Stay one step ahead. Join our email list for the latest news.



During a virtual call with members and stakeholders on December 7th, CHA Vice President of Legislative Affairs, Joshua Ewing, outlined the agenda in a preview of the upcoming legislative session. 

Ewing said CHA will continue pursuing measures to grow and support the healthcare workforce, including legal protections against assault and violence and safety measures in the healthcare work setting.

CHA is looking to increase funding for the state’s rural healthcare workforce pipeline initiative, Senate Bill 172. The bill was only funded at $1.2 million annually instead of the initial funding request of $5 million.

The Colorado Rural Health Center will introduce legislation that would expand the list of providers eligible for remote patient monitoring (RPM) reimbursement under Colorado Medicaid, a measure CHA is closely tracking and endorsing. 

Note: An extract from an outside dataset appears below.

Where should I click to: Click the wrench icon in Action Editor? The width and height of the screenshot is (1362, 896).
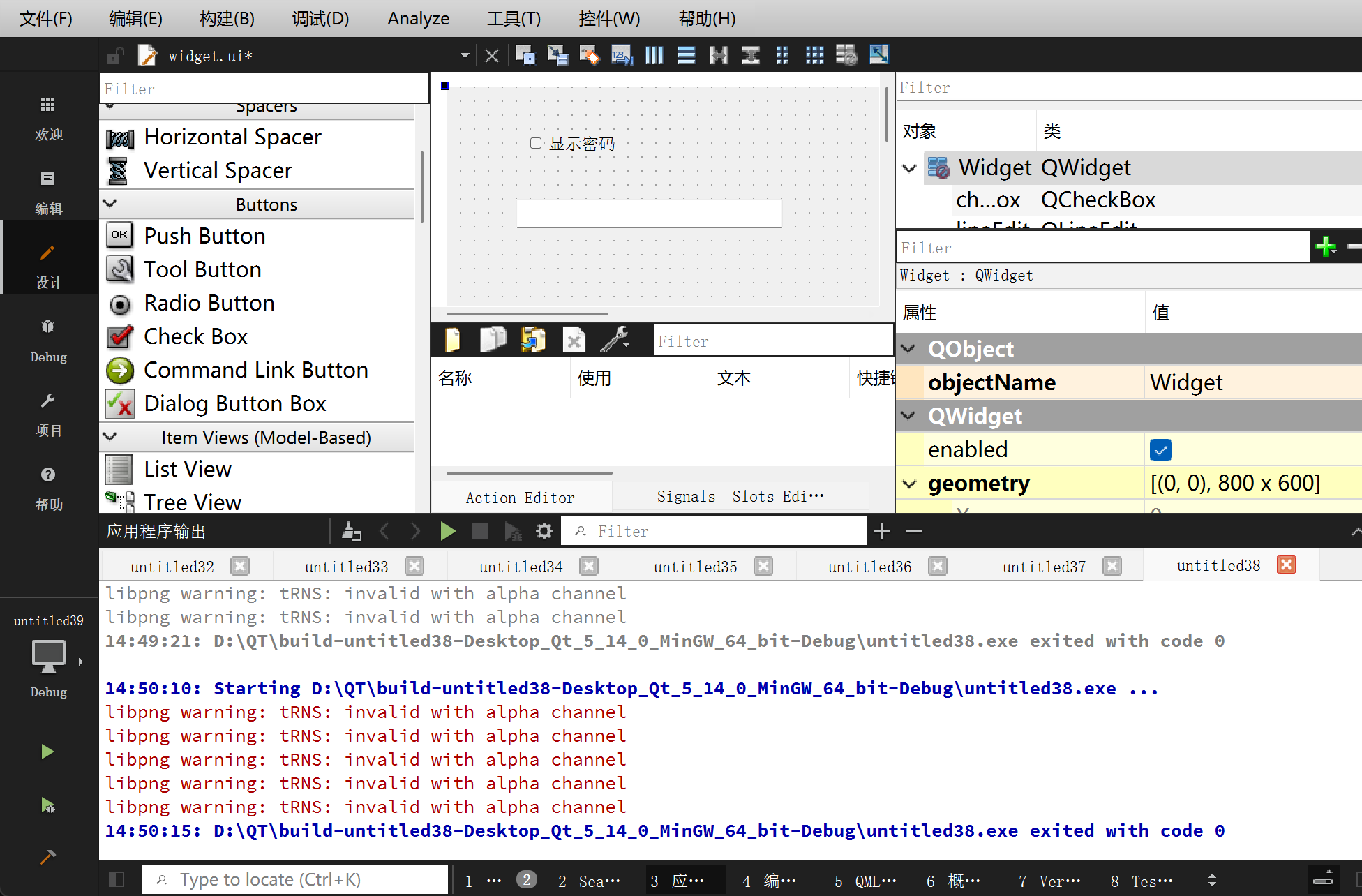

CHA also hopes to streamline the current regulatory environment by eliminating duplicative reporting requirements, through the repeal of one measure and the alignment of community engagement efforts.

CHA is looking to repeal the Hospital Charge Report, a reporting requirement put in place before the establishment of the state’s all-payer health claims database. Ewing indicated the database makes the charge report a redundancy and that the requirement is long overdue for repeal.

The state should also align requirements aimed at nonprofit hospitals through the Community Health Needs Assessment, public health agencies through the Public Health Improvement Plan, and hospitals through the Hospital Transformation Program to reduce the administrative and reporting overlap, according to Ewing.

Speaking to State of Reform after the call, Ewing said the measure would expand much-needed support for rural patients and providers. 

“What it means for the hospital setting is once you’re discharged after a procedure, you get to go home and instead of having to come back in for that follow-up appointment 24, 48, 72 hours later, [ and] they send you home with a cuff,” Ewing said. “It takes your vitals and reports back to the nurse on duty. And if you need to come in, you can, but it’s a way to extend the reach of the providers within that hospital.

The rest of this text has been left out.